All of it was in its training data. Just because it mixes shit up doesn't mean it came up with it on its own. Thats beside the fact you need to put in prompts in the first place.
So what exactly would be an example of doing something it hadn't been programmed to do? By your logic, can humans do anything they haven't been programmed to do? Because humans also have training data, which is their life experience, and you have to give a human a "prompt" in order to have a conversation with them, and that prompt will have to be a mix of things they have experience of, otherwise they won't understand you.
emergent properties and 0/few shot tasks
If you deal with one long enough, you realise theyre retarded
Yes, but it's the same with humans and no one would deny that we have the power to destroy ourselves.
Maybe. But ive spent way more much time telling ai theyre being retarded than i have humans. Today i literally had to tell an ai stop several times cause it was constantly giving me the wrong response, and the same wrong response every single fucking time when i was telling it to stop whatever it was doing so i could give it a new command.
It ended with the ai admitting its dumber than a subsaharan while trying to pretend it wasnt
I'll wager this is for the same reason most car crashed happen near homes. Its not more dangerous in your neighborhood, its that you spend an absurd amount more of time in that bubble than others.
If I meet a retarded human, I'll likely just stop working with them. Telling them how stupid they are accomplishes little and I'll have to do the majority of the work anyway. Whereas most people will keep using the AI even after its retarded, trying to jerry rig it for their task. And its designed so that telling it its retarded might actually accomplish something.
Don't worry, they'll get a lot smarter and I'm sure you won't like the end result
Zero LLMs are self-learning. They are trained on trillions of words, and once trained they are locked in that state and can't update their own weights in any meaningful way (learn).
If you define it that way, then yes, but LLMs can build on their own ideas repeatedly, and AutoGPT for example can research things online and make decisions based on what it "learnt". I doubt having an AI that can update its own weights would be very difficult, but updating them in a useful way is what's difficult. Still, that may be something AIs in the future do, if they're still using neural networks, that is.
Except they can't, and this is one of their biggest limitations. As soon as they run out of context space (hard limited by memory and soft limited by the length of context they were trained on), they can no longer attend any new information.
They very much are not self-improving or self-learning. They can take examples within their context space and generalize from that to a degree, but each time they are rebooted, or run out of context space, that goes away.
The time to train on the full weights or even a limited set of weights (LoRA, QLoRA etc) is much greater than that of inference, so this largely doesn't work. There are tons of people researching into making this work but the best attempts have extreme drawbacks.
It saves some information or just uses what's in its context, but any long form memory system has to still be injected or referenced into the model's context. So it's still not self-improving. You still eventually run into context length limits.

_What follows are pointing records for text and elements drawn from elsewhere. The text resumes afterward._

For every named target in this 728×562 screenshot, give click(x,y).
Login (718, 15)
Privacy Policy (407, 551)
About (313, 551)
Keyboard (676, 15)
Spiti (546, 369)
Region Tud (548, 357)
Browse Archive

Also even the best models with large context are bad at attending to longer contexts. Actually-useful context length is still in the 32-64k tokens range, rather than the millions that the big corporate LLMs boast.
You're just talking about AI memory limits. That doesn't mean they can't learn temporarily. AutoGPT also creates note files for itself which it could read again later, which is like permanent memory. Humans have limited memories anyway and when they die one could also argue they forget everything.
It's not hard to see how existing limitations wouldn't be very hard to overcome with a few more decades of AI research pushing us to the cliff edge.